NAME

Class::Unique - Create a unique subclass for every instance

VERSION

Version 0.01

SYNOPSIS

package MyClass;

use base 'Class::Unique';

sub foo { print "foo!\n"; }
sub bar { print "bar!\n"; }

...

use MyClass;
my $obj1 = MyClass->new;
my $obj2 = MyClass->new;

my $new_foo = sub { print "new foo!\n"; };
$obj2->install( foo => $new_foo );

$obj1->foo; $obj1->bar;
$obj2->foo; $obj2->bar;

DESCRIPTION

Class::Unique is a base class which provides a constructor and some utility routines for creating objects which instantiate into a unique subclass. If MyClass is a subclass of Class::Unique, and inherrits Class::Unique's constructor, then every object returned by MyClass->new will be blessed into a dynamically created subclass of MyClass. This allows you to modify package data on a per-instance basis. Class::Prototyped provides similar functionality; use this module if you want per-instance subclasses but you don't require a full-fledged prototype-based OO framework.

METHODS

The following methods are inherrited.

new()

Constructor. Returns a hash ref blessed into a new dynamically created package.

install()

Install a new package variable into an object's class.
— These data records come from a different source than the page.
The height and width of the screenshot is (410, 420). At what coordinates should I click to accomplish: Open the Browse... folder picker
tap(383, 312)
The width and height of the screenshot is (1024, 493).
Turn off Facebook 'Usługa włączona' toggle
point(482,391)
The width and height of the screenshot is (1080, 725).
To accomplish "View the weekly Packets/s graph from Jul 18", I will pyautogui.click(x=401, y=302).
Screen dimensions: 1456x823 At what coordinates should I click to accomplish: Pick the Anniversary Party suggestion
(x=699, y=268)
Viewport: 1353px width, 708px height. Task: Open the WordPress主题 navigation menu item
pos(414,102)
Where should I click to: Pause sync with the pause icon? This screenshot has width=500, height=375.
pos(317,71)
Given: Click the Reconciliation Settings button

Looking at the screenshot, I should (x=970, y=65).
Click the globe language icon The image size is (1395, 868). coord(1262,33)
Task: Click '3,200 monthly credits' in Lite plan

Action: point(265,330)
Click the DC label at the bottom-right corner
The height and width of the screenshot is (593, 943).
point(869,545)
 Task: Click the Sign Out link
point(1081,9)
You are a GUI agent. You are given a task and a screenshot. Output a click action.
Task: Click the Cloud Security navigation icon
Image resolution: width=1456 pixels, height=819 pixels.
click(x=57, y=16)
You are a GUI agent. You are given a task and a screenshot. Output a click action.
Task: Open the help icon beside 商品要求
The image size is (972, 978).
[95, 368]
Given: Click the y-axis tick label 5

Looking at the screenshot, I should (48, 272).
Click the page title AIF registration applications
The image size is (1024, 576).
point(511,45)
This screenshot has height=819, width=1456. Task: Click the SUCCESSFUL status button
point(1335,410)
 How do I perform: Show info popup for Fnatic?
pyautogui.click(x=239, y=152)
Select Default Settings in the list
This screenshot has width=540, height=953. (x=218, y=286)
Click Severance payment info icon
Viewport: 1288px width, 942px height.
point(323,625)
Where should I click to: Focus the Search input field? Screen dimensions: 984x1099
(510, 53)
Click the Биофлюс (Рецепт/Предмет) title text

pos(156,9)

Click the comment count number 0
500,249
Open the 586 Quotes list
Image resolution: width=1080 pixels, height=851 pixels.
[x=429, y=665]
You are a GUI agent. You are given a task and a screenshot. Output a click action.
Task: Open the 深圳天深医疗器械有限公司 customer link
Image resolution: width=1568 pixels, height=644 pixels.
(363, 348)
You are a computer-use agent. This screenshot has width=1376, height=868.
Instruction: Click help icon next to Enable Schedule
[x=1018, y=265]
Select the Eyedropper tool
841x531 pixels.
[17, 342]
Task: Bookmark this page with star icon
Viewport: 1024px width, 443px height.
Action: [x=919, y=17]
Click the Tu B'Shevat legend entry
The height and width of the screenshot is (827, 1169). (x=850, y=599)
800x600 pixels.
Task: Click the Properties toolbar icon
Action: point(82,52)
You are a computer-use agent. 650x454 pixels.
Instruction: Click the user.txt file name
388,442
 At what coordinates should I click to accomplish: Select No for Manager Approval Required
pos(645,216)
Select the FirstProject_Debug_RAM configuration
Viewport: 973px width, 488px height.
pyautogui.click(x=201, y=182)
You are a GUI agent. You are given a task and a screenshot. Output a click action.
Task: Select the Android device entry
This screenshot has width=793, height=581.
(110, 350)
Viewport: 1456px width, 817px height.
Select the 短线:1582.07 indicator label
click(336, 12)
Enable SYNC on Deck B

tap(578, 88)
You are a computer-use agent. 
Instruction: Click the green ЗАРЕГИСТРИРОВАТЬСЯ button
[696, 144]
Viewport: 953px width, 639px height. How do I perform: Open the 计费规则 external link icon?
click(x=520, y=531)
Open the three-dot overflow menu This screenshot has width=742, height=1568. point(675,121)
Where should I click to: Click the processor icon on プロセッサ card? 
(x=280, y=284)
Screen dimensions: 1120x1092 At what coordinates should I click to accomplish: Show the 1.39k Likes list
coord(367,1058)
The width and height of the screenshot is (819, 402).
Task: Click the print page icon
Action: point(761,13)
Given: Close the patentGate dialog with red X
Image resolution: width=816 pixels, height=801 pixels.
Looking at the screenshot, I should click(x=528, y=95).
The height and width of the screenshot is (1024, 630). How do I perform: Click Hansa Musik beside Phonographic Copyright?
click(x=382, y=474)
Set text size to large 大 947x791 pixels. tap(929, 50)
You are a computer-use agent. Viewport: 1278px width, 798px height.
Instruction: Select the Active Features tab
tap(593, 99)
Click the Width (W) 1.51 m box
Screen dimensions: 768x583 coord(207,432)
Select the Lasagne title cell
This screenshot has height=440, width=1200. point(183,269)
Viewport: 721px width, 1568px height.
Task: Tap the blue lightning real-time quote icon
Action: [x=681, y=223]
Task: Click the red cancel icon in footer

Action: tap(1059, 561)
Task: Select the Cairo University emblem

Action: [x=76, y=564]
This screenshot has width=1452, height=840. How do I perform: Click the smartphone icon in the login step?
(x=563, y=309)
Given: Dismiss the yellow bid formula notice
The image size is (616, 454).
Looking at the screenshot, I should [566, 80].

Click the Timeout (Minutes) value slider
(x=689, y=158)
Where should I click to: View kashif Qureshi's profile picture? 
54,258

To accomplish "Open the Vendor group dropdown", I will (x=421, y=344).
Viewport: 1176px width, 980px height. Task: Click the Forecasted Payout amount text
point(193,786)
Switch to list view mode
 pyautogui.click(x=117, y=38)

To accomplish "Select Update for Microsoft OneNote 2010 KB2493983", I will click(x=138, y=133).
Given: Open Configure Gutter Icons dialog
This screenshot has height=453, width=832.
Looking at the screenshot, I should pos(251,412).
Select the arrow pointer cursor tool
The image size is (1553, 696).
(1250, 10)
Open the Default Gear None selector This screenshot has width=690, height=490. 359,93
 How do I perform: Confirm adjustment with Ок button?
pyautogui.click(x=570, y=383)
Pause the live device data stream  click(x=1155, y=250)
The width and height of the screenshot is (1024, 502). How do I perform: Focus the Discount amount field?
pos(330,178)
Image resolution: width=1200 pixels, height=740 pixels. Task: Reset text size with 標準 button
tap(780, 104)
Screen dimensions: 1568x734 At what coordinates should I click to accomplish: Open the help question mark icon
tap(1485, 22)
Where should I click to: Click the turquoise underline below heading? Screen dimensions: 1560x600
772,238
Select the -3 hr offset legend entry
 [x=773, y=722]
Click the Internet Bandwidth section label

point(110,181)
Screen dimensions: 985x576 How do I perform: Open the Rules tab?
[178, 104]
$obj->install( varname => $some_ref );

This is really just a shortcut for doing:

my $pkg = ref $obj;
no strict 'refs';
*{ $pkg . '::varname' } = $code_ref;

The most useful thing to do is probably to assign coderefs in order to play with your object's methods:

$obj->install( some_method => sub { print "this is a method for just this object!" } );
$obj->some_method;

But you can use install to install a hash, array or scalar reference as well.

AUTHOR

Mike Friedman, <friedo@friedo.com>

BUGS

Please report any bugs or feature requests to bug-class-unique@rt.cpan.org, or through the web interface at http://rt.cpan.org/NoAuth/ReportBug.html?Queue=Class-Unique. I will be notified, and then you'll automatically be notified of progress on your bug as I make changes.

COPYRIGHT & LICENSE

Copyright 2005 Mike Friedman, all rights reserved.

This program is free software; you can redistribute it and/or modify it under the same terms as Perl itself.